A big part of the point of NPOV is that if you don't agree with postmodernists like Lyotard (quoted below), you can write carefully and clearly, striving for neutrality as best you can manage, and be satisfied that the result is useful.
And if you are in agreement with Lyotard, and regard the pursuit of knowledge as a language game, you can still play. "If there are no rules, there is no game"... and the game we are playing is NPOV.
Carl Beckhorn wrote:
On Sun, Apr 13, 2008 at 07:47:58PM -0400, WJhonson@aol.com wrote:
Essentially the same logic applies to your above statement. "Neutral point-of-view" is not a point-of-view, it is the absence of any point-of-view.
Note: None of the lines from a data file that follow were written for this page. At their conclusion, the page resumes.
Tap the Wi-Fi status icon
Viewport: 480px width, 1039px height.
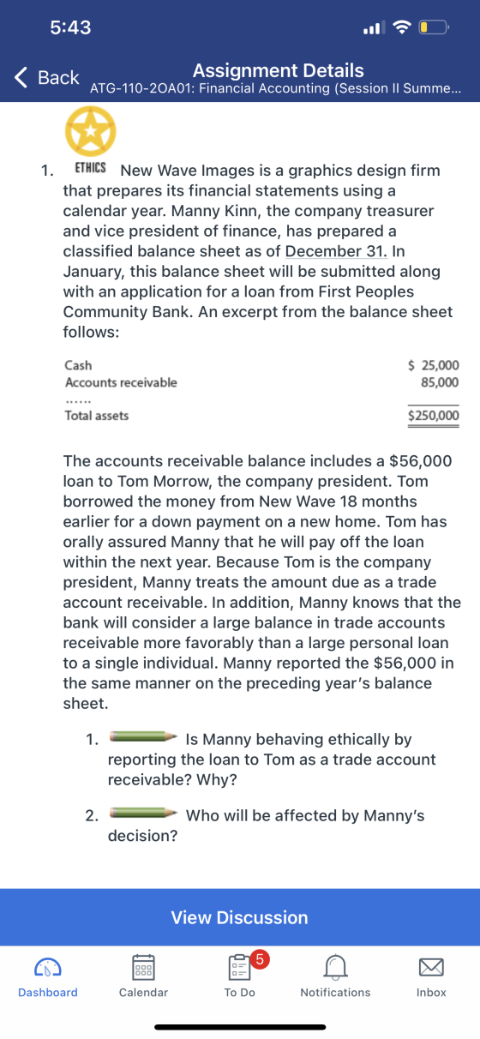click(399, 27)
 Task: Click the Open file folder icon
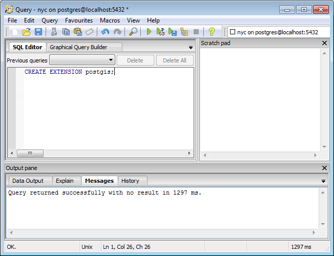click(27, 32)
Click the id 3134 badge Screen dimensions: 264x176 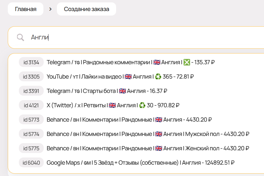pos(31,62)
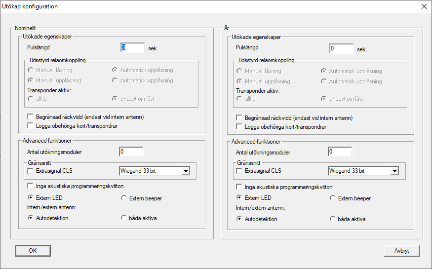Open Wiegand 33-bit dropdown in Nominellt

[x=186, y=171]
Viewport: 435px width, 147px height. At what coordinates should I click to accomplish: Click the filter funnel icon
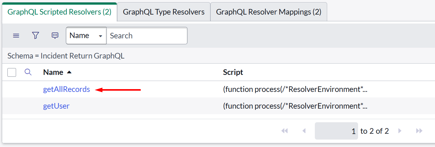[x=36, y=36]
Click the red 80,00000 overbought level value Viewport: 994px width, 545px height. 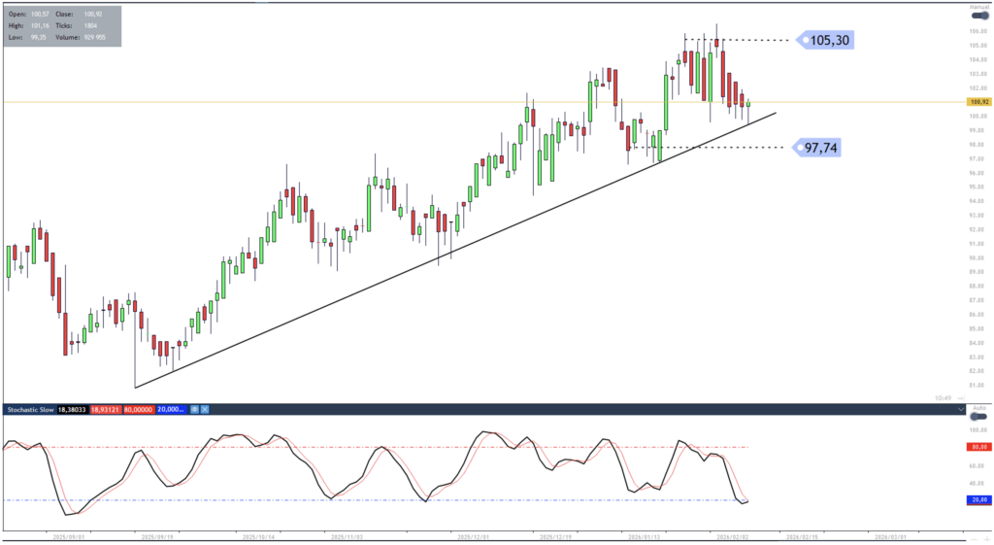coord(139,410)
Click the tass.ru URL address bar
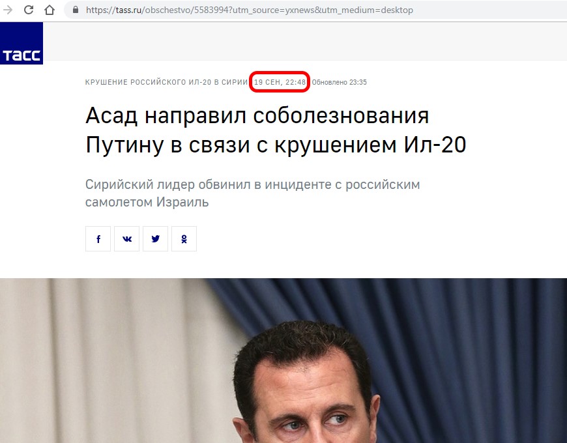The height and width of the screenshot is (443, 567). (x=315, y=10)
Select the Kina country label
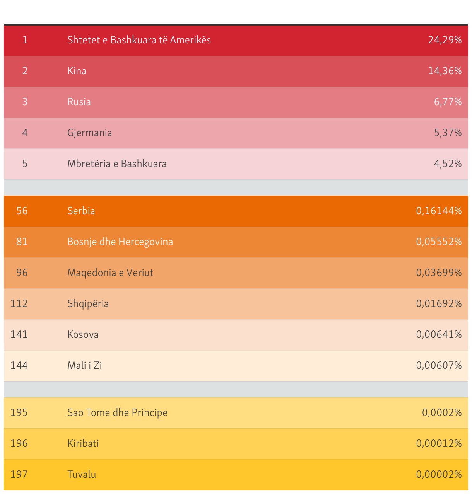 tap(77, 71)
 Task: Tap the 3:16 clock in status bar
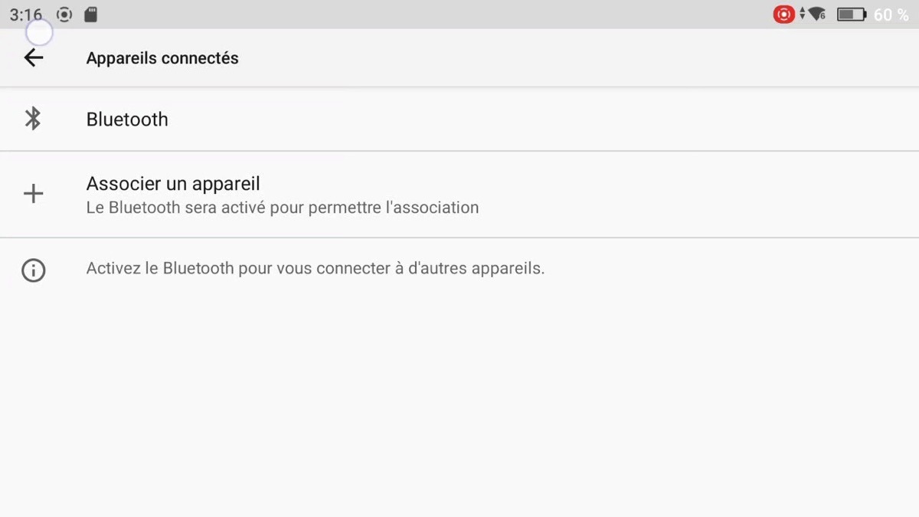point(25,15)
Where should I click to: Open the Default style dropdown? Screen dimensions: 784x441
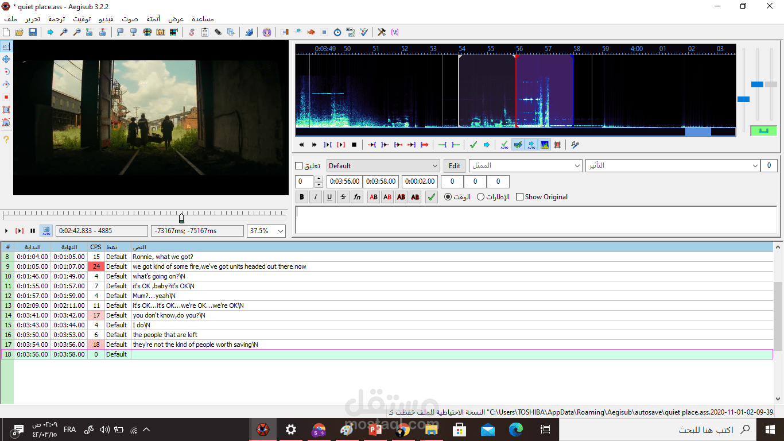[383, 166]
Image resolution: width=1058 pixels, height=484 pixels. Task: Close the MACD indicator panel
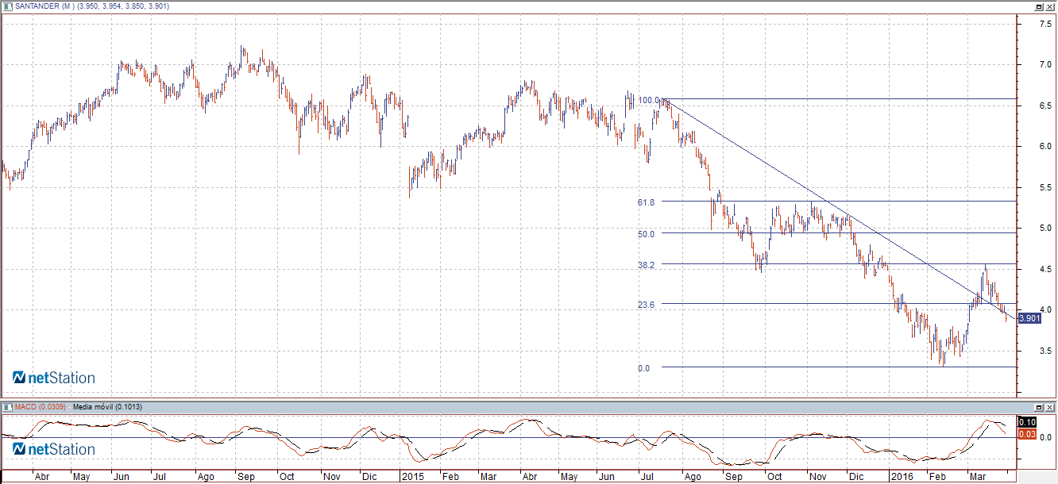(1050, 406)
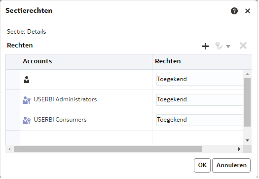Viewport: 259px width, 179px height.
Task: Open the permissions dropdown arrow beside key icon
Action: point(228,46)
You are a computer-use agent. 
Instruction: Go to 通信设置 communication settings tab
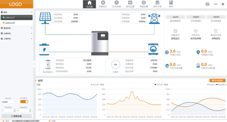130,4
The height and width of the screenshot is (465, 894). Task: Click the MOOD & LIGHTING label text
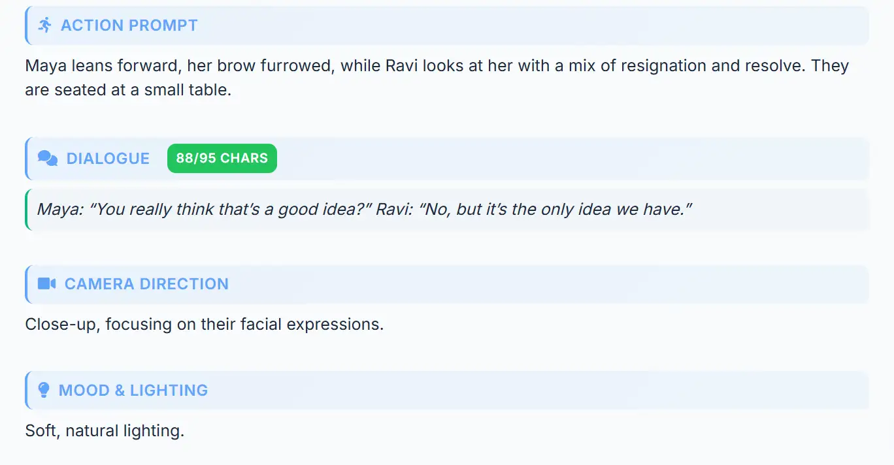[x=133, y=390]
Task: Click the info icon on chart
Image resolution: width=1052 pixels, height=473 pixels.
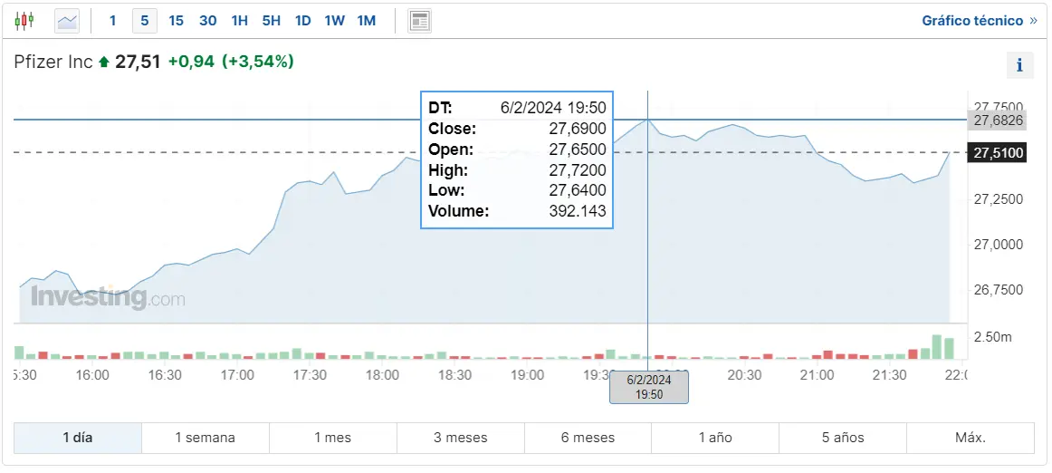Action: point(1019,65)
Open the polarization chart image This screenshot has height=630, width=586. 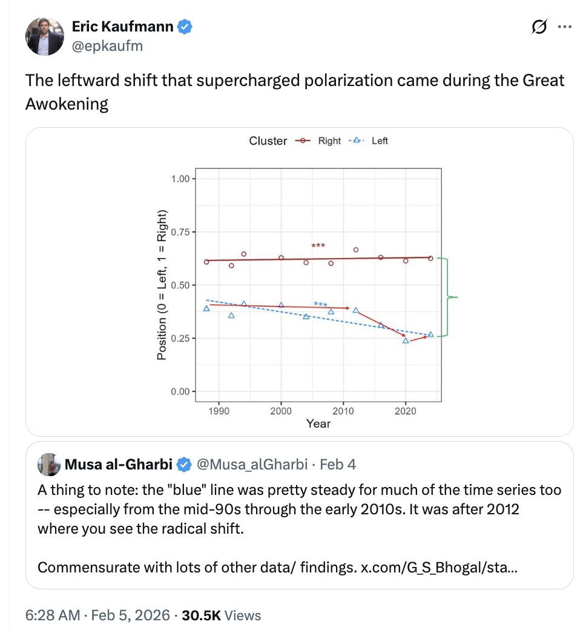pyautogui.click(x=299, y=282)
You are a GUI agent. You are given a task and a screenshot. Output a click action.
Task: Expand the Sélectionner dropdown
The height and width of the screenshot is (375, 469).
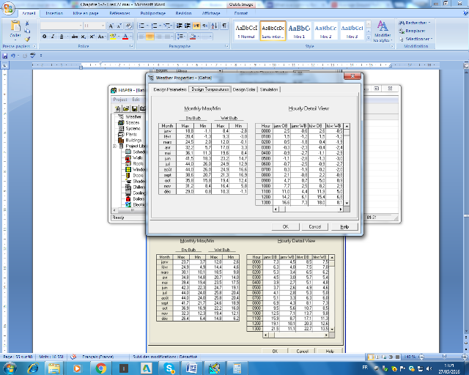point(417,39)
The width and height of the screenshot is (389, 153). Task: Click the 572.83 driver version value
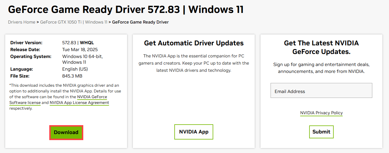pyautogui.click(x=69, y=43)
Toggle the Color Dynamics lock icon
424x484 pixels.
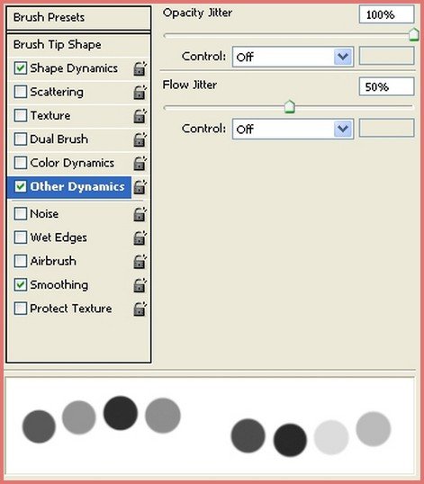[x=140, y=164]
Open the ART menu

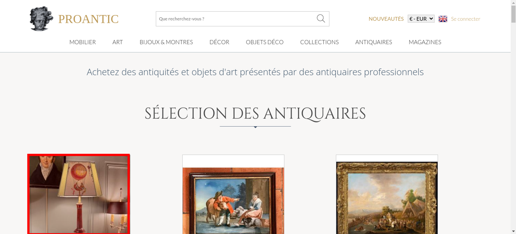pos(118,42)
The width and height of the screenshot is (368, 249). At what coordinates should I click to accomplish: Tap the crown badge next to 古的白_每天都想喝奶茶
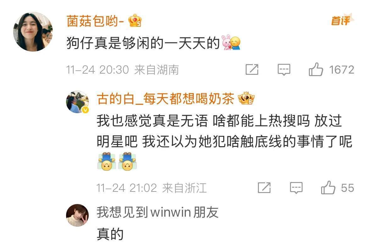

I don't think there is much support in contempory critical theory for the idea that a writer can write without presenting a point of view, or that a reader can read without a point of view. Trying to pretend that we have no point of view will only make us blind to our own viewpoint.
- Carl
--
It is useful to make the following three observations about language games. The first is that their rules do not carry within themselves their own legitimation, but are the object of a contract, explicit or not, between players (which is not to say that the players invent the rules). The second is that if there are no rules, there is no game, that even an infinitesimal modification of one rule alters the nature of the game, that a “move” or utterance that does not satisfy the rules does not belong to the game they define. The third remark is suggested by what has just been said: every utterance should be thought of as a “move” in a game.